● **RECORDS FOR THIS EXERCISE**

((

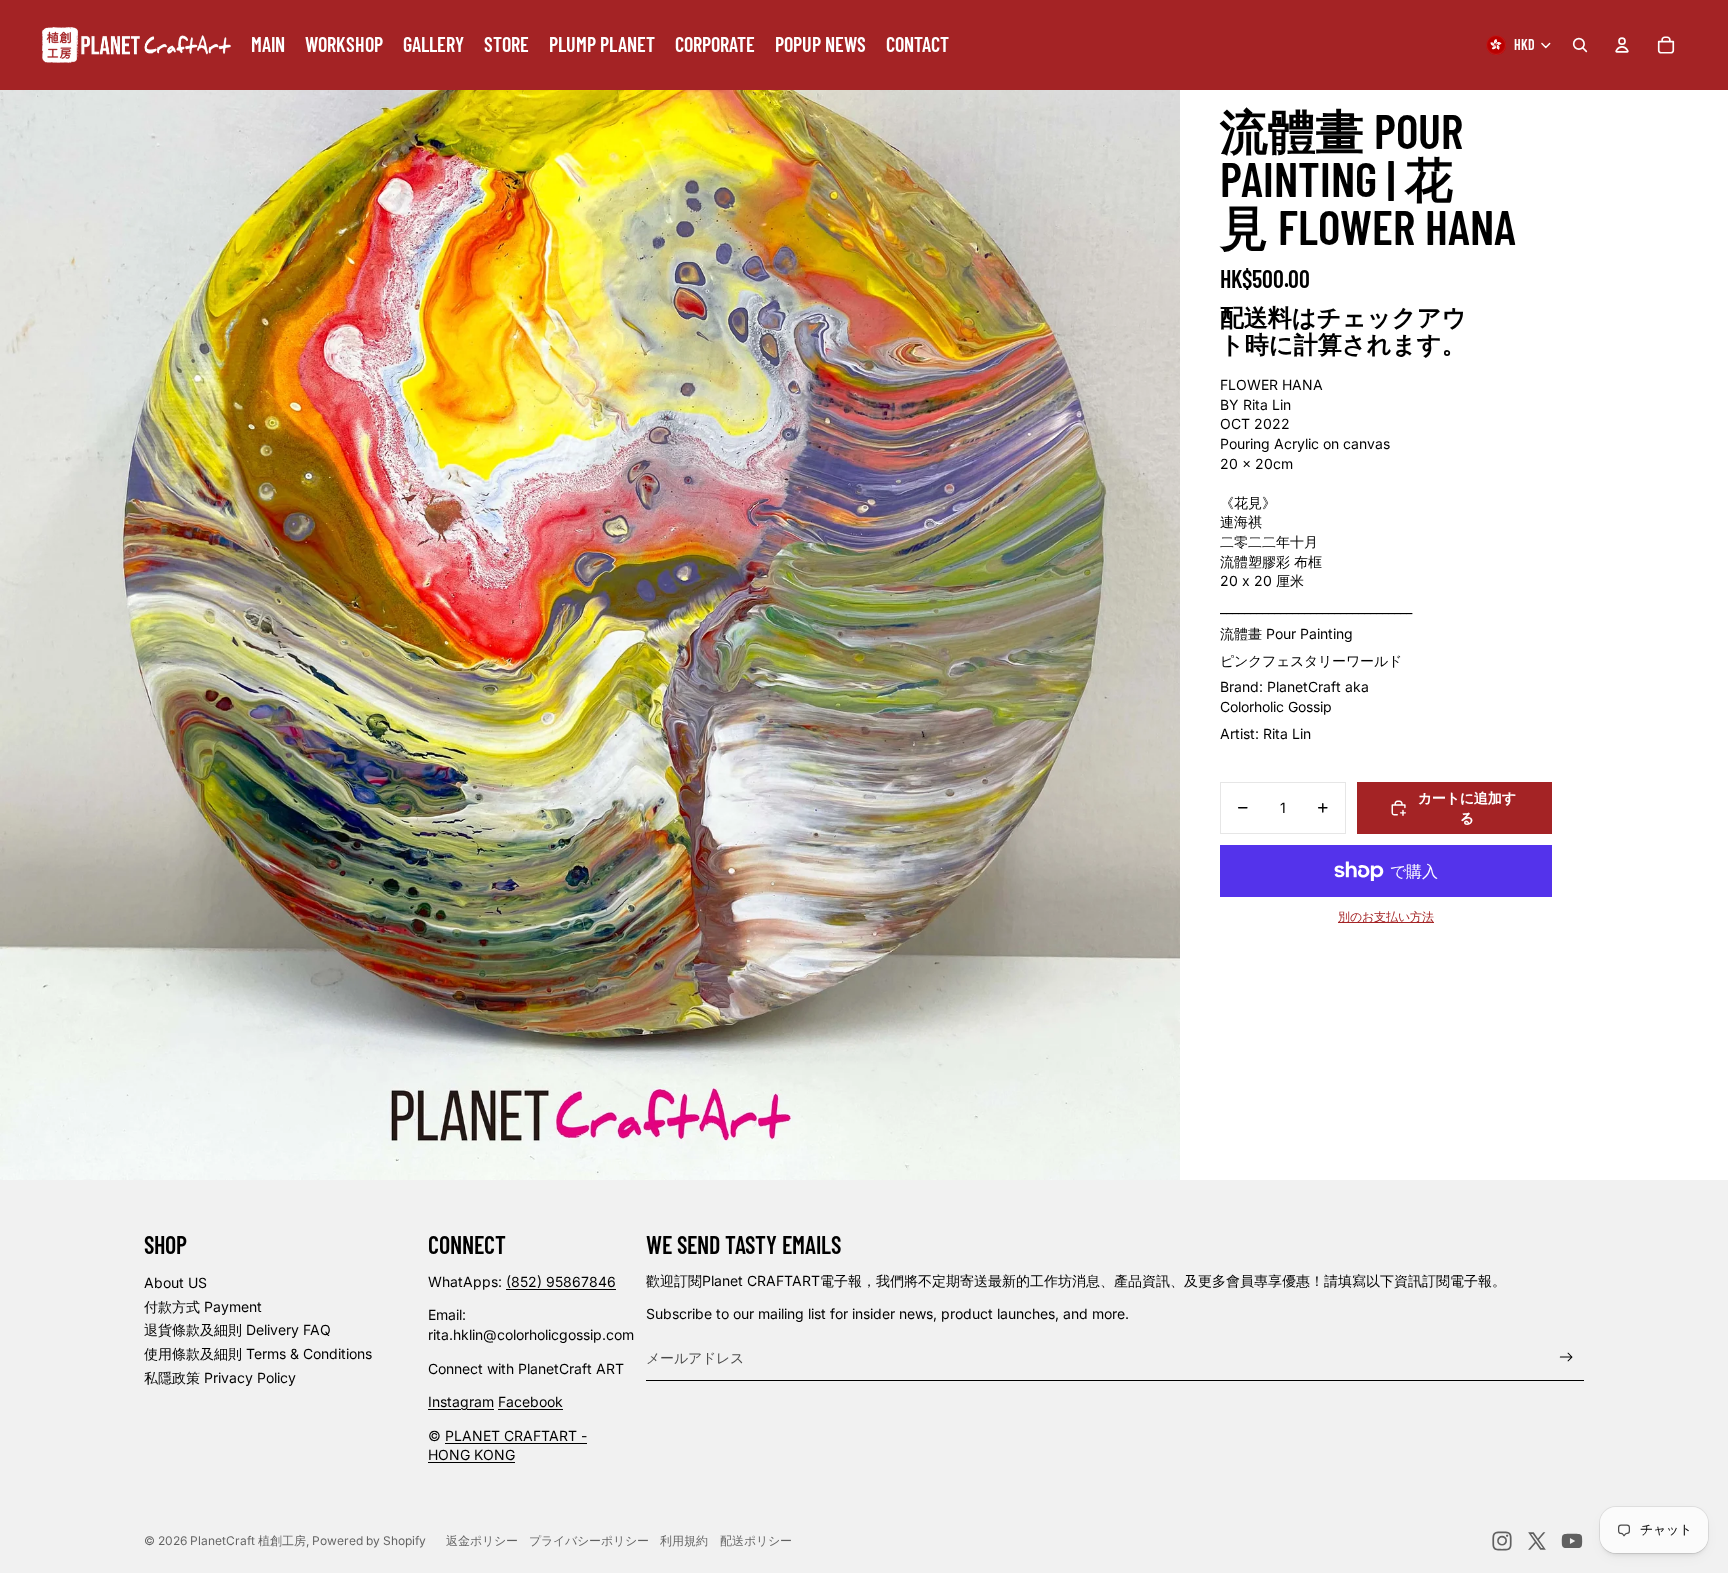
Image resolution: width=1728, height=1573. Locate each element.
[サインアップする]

))
((

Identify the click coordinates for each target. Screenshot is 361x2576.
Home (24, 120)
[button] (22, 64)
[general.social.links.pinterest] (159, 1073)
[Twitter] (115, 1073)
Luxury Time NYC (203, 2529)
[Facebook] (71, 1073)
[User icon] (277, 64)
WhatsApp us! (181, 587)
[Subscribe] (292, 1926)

))

● **INSTRUCTIONS TO FOLLOW**
Look over the data and work out how many lines include the word "each"; reply with the number only.

● **TASK OUTPUT**
2